#### [PROBLEM TO SOLVE]
Copy the items below word for word. Begin at the line containing "You are a computer-use agent. Viewport: 402px" and continue through the last of the items. Leave the pictures out.

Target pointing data
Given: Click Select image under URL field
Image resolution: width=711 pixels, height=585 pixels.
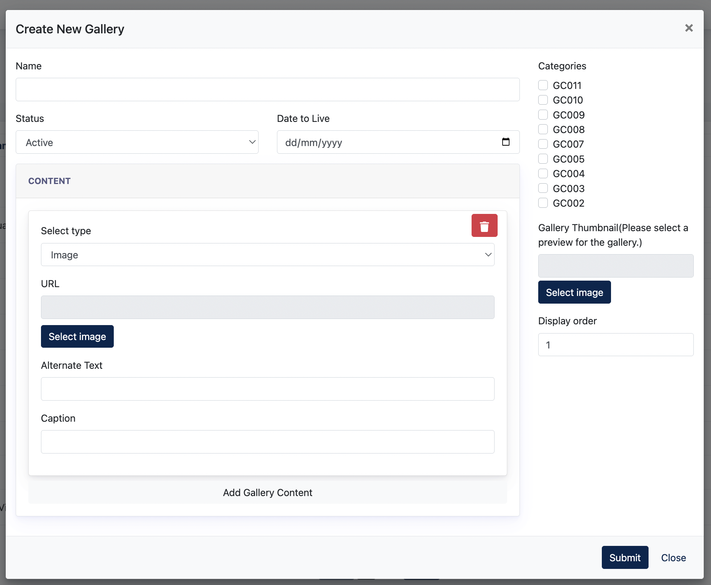Looking at the screenshot, I should pyautogui.click(x=77, y=337).
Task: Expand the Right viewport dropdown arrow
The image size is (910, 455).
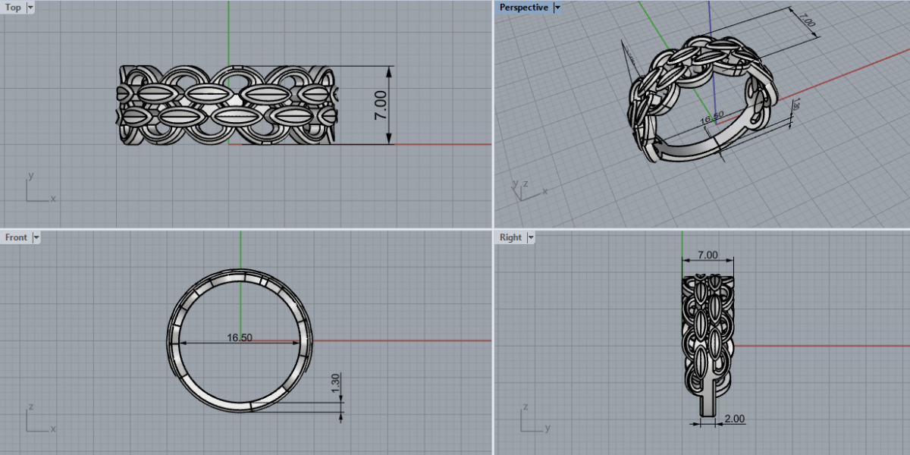Action: (x=530, y=237)
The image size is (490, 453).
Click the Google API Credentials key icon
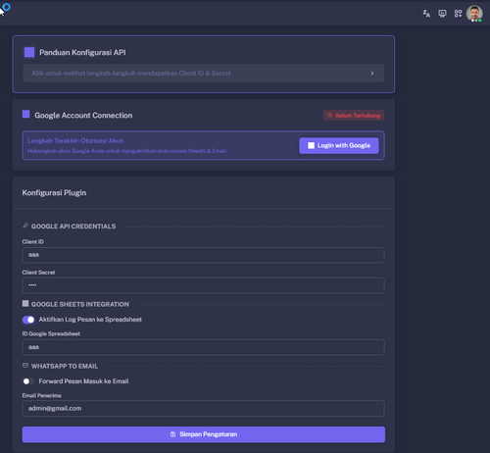click(25, 226)
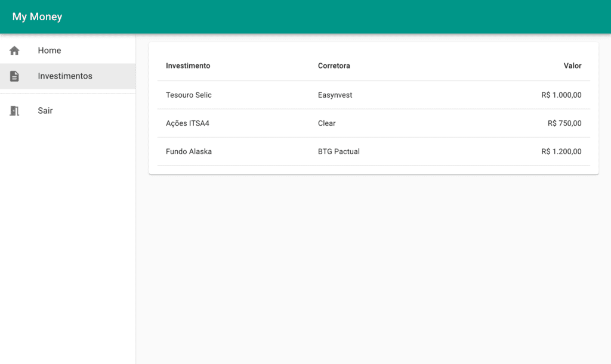Click the Easynvest broker label
The width and height of the screenshot is (611, 364).
pos(334,95)
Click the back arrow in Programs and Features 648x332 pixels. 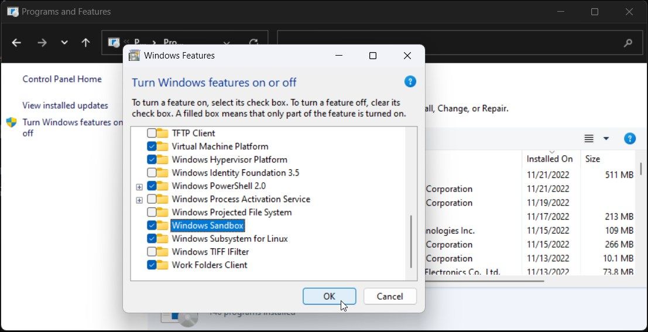point(16,43)
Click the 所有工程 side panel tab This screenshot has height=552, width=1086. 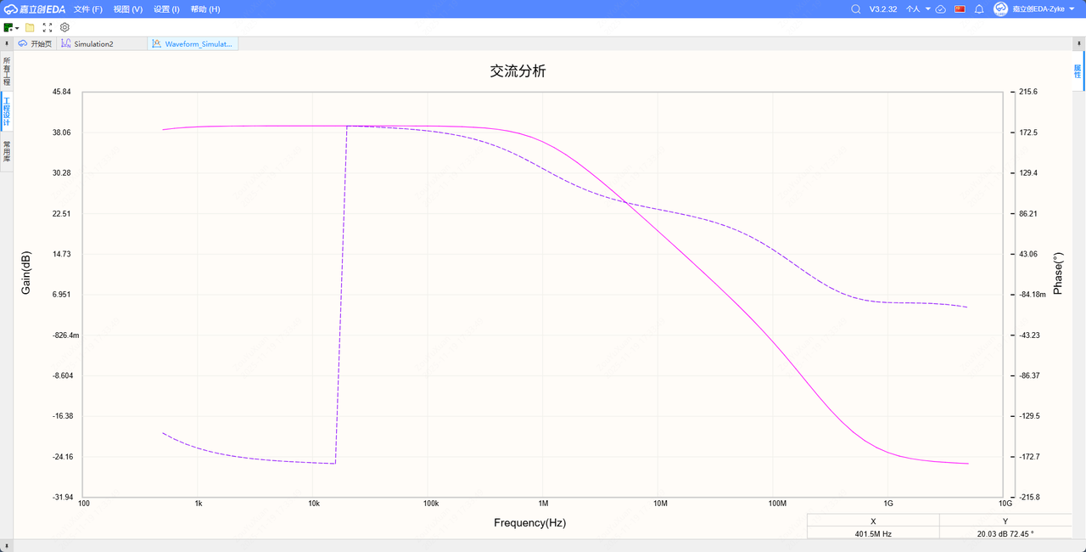(7, 70)
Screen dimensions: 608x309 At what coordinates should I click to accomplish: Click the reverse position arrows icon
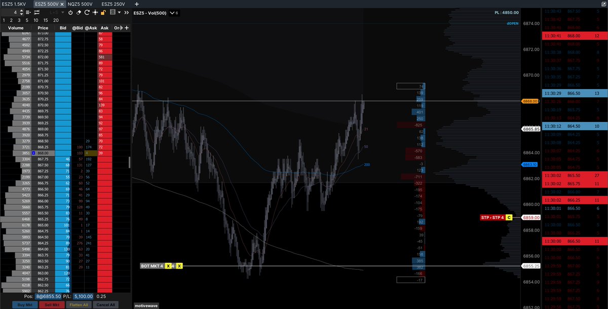(36, 13)
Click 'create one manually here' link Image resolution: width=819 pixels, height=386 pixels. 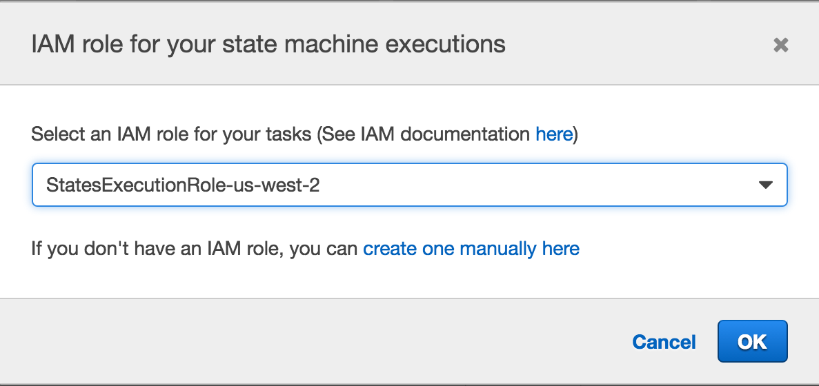pyautogui.click(x=471, y=248)
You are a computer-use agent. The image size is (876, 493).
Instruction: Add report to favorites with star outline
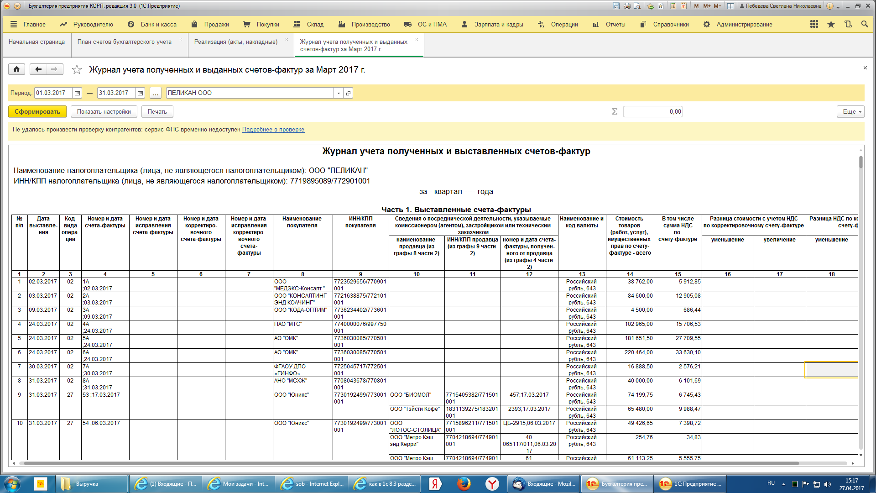[x=77, y=69]
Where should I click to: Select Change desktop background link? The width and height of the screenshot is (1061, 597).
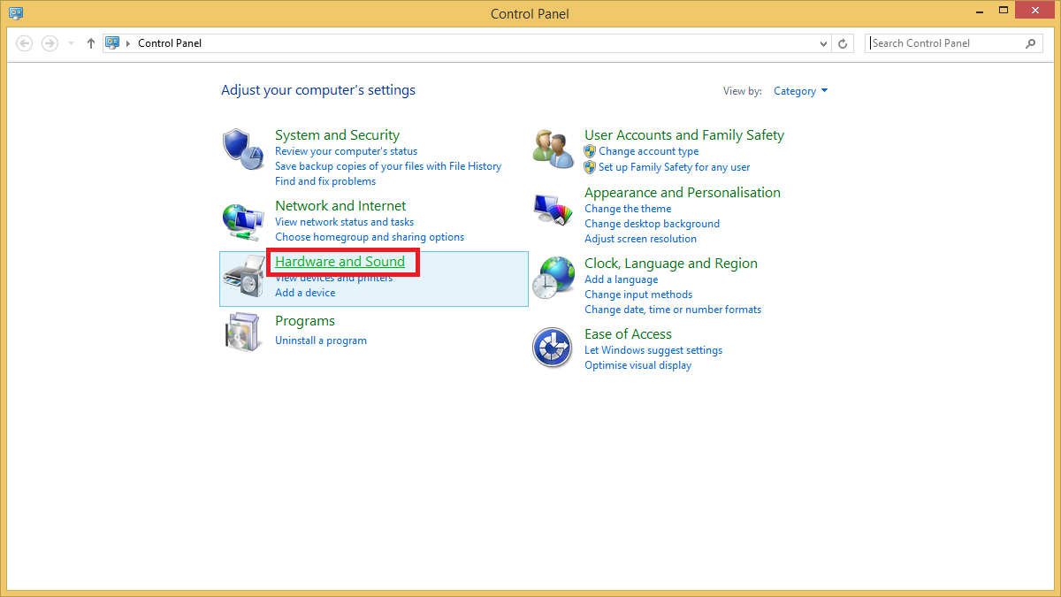652,224
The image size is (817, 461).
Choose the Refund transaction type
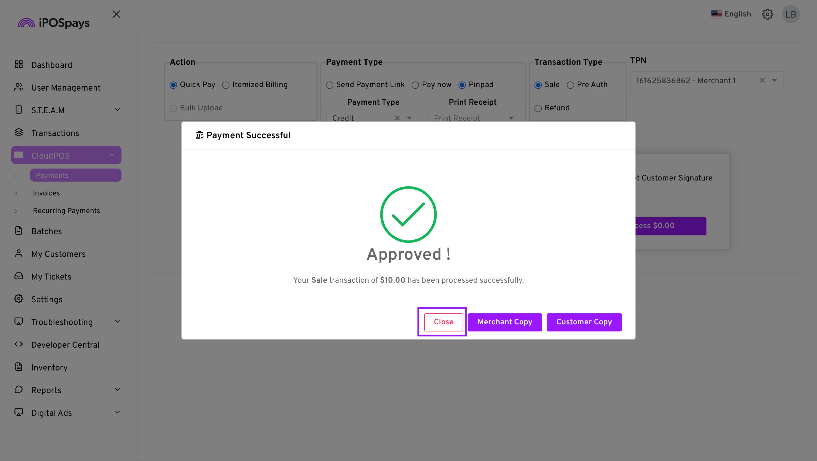[x=538, y=109]
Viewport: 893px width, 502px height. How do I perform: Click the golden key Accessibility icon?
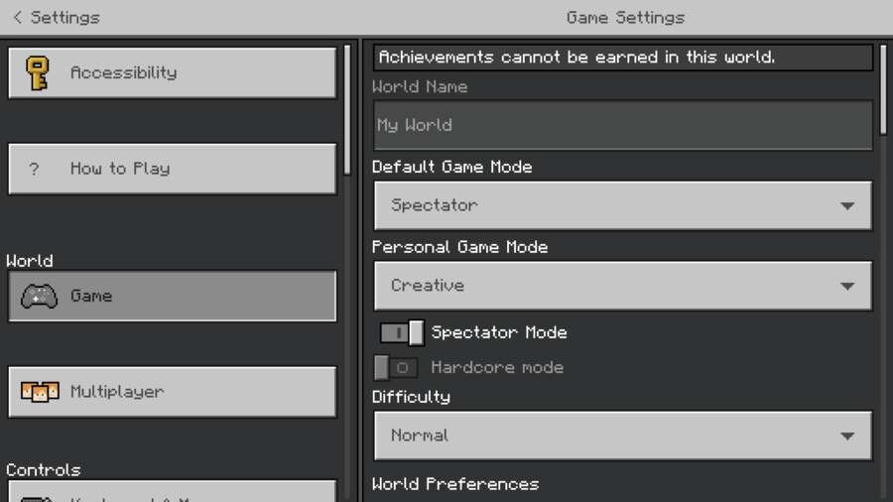point(38,72)
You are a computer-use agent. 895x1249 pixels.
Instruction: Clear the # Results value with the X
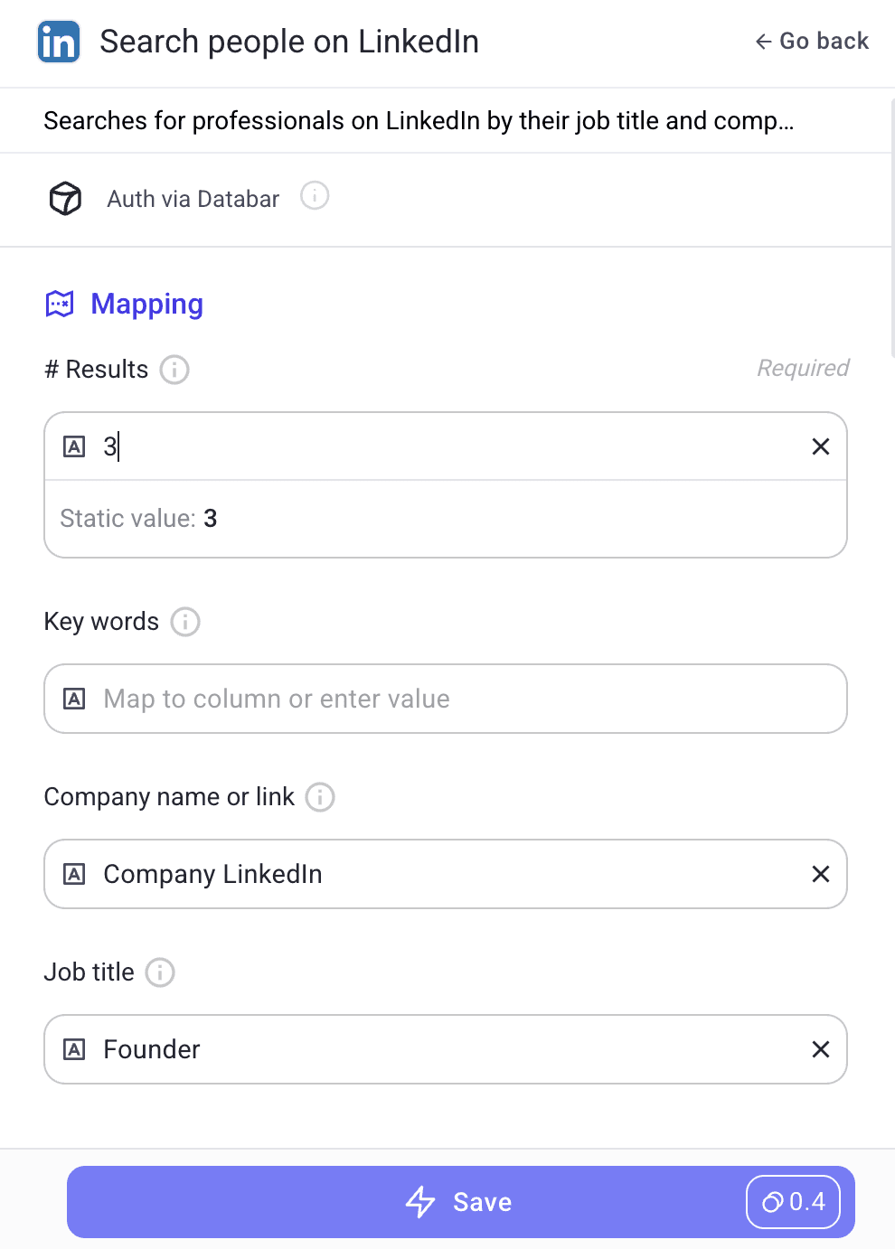coord(821,446)
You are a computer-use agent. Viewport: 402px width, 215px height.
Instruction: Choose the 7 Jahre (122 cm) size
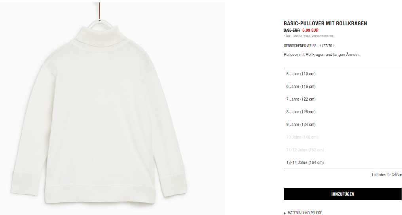click(x=343, y=99)
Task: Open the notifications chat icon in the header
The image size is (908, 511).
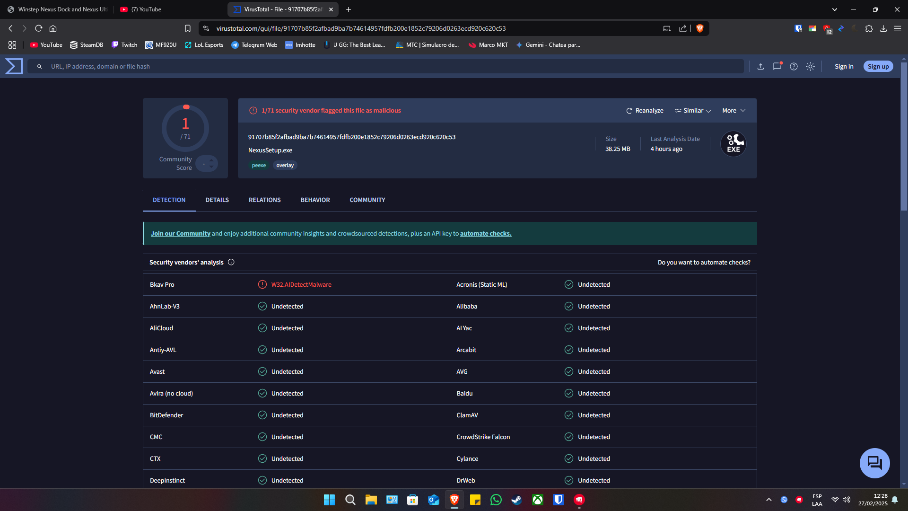Action: click(x=777, y=66)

#### [WORKED ANSWER]
You are a computer-use agent. Viewport: 402px width, 215px height.
Instruction: Choose the 7 Jahre (122 cm) size
click(x=343, y=99)
Task: Open the notifications chat icon in the header
The image size is (908, 511).
Action: click(x=777, y=66)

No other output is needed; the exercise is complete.